Não cheguei à conclusões sobre isso. A mídia (a perna do banquinho que faltava) ainda me parece estranhamente insegura sobre esses assuntos. Ao mesmo tempo em que existem comentadores fervorosos de ambos os lados, também existe um certo ar de dúvida não resolvida. Coloco essa questão para quem quer que leia, na verdade, não para formular respostas rápidas ou uma grande dissertação assertiva, mas para que também levem no seu cotidiano essa dúvida e esse inquérito.
Mea Culpa, Tua Culpa
“Uma das lições que a era hitlerista nos ensinou é a de como é estúpido ser inteligente.

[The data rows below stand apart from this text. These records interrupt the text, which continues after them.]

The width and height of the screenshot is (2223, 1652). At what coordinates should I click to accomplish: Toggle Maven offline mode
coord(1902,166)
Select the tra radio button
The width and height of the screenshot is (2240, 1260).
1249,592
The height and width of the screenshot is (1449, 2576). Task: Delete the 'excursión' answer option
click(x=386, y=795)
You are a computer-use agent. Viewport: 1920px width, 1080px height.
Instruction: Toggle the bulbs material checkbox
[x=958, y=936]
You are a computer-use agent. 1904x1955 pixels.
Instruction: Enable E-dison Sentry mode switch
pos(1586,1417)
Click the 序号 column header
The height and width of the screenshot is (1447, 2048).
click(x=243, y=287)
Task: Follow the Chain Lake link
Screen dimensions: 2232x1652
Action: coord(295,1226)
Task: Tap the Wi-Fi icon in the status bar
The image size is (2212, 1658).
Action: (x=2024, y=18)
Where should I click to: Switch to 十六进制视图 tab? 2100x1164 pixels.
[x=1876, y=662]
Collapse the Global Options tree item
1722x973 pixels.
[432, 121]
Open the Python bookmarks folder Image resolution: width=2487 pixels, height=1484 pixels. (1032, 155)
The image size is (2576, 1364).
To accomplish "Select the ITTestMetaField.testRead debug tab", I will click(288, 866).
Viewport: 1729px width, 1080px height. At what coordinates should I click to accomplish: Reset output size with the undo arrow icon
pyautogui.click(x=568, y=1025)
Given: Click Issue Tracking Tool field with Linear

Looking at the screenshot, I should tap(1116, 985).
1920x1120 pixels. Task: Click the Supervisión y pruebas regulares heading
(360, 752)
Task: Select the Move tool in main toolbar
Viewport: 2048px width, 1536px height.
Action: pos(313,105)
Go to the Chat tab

Quantos não foram os argumentos bem fundamentados com que os judeus negaram as chances de Hitler chegar no poder, quando sua ascensão já estava clara como o dia! Tenho na lembrança uma conversa com um economista em que ele provava, com base nos interesses dos cervejeiros bávaros, a impossibilidade da uniformização da Alemanha. Depois, os inteligentes disseram que o fascismo era impossível no Ocidente. Os inteligentes sempre facilitaram as coisas para os bárbaros, porque são tão estúpidos. São os juízos bem informados e perspicazes, os prognósticos baseados na estatística e na experiência, as declarações começando com as palavras: ‘Afinal de contas, disso eu entendo’, são os statements conclusivos e sólidos que são falsos.
Hitler era contra o espírito e anti-humano. Mas há ume espírito que é também anti-humano: sua marca é a superioridade bem informada”.
Talvez, de repente, o questionamento, o levante das dúvidas, jamais a afirmação. Isso é mais do que um método, mais do que uma opinião. Desfraldada como princípio para a verdade, a realidade aparece como imprevisível, como algo que é impossível tocar. De fato, a existência de uma realidade, de uma fenomenologia do real, como evento tácito e tangível, tornou-se de fato uma “utopia extravagante, um desvia sectarista”, geralmente ancorado, sustentado, amparado, pela ideologia pré-pronta de microondas.
“Escolha um ticket, ao contrário, significa adaptar-se a uma aparência petrificada como uma realidade e que se prolonga a perder de vista graças a essa adaptação. Por isso mesmo, quem hesita (ou simplesmente não cede a escolha fácil e pré-pronta) se vê proscrito como um desertor”.
Ideologia de Direita
Gustave Le Bon, doutor em Medicina e autor de mais de 30 livros, chamado por muitos de “Maquiavel das sociedades de massa”, sempre esteve preso pelos determinismos psicológicos e biológicos. Cartesiano e direitista (to the bone), até porque sem isso não dá pra ser Maquiavel de nada.
“As únicas transformações importantes, aquelas de onde a renovação das civilizações decola, acontece nas opiniões, nas concepções (de mundo) e nas crenças…”
Le Bon, Psychologie des foules (1985), p.2
“O realismo incondicional da humanidade, que culmina no fascismo, é um caso especial de delírio paranóico, que despovoa a natureza e, ao fim e ao cabo, os próprios povos. É nesse abismo de incerteza, que todo ato objetivador tem de atravessar, que se aninha a paranóia. Como não há um argumento absolutamente convincente contra os juízos materialmente falsos, não é possível curar a percepção distorcida em que eles surgem. Toda percepção contém elementos conceituais inconscientes, assim como todo juízo contém elementos fenomenalmente não aclarados. Por conseguinte, como a verdade implica a imaginação, pode sempre ocorrer que, para as pessoas cuja imaginação foi lesada, a verdade seja algo de fantástico e sua ilusão, a verdade”
“Por mais universal que seja sua atividade, quem absolutiza ingenuamente é um doente, vítima do poder ofuscante da falsa imediatidade“
De A dialética do esclarecimento, um “impecilho” para gente imbecil.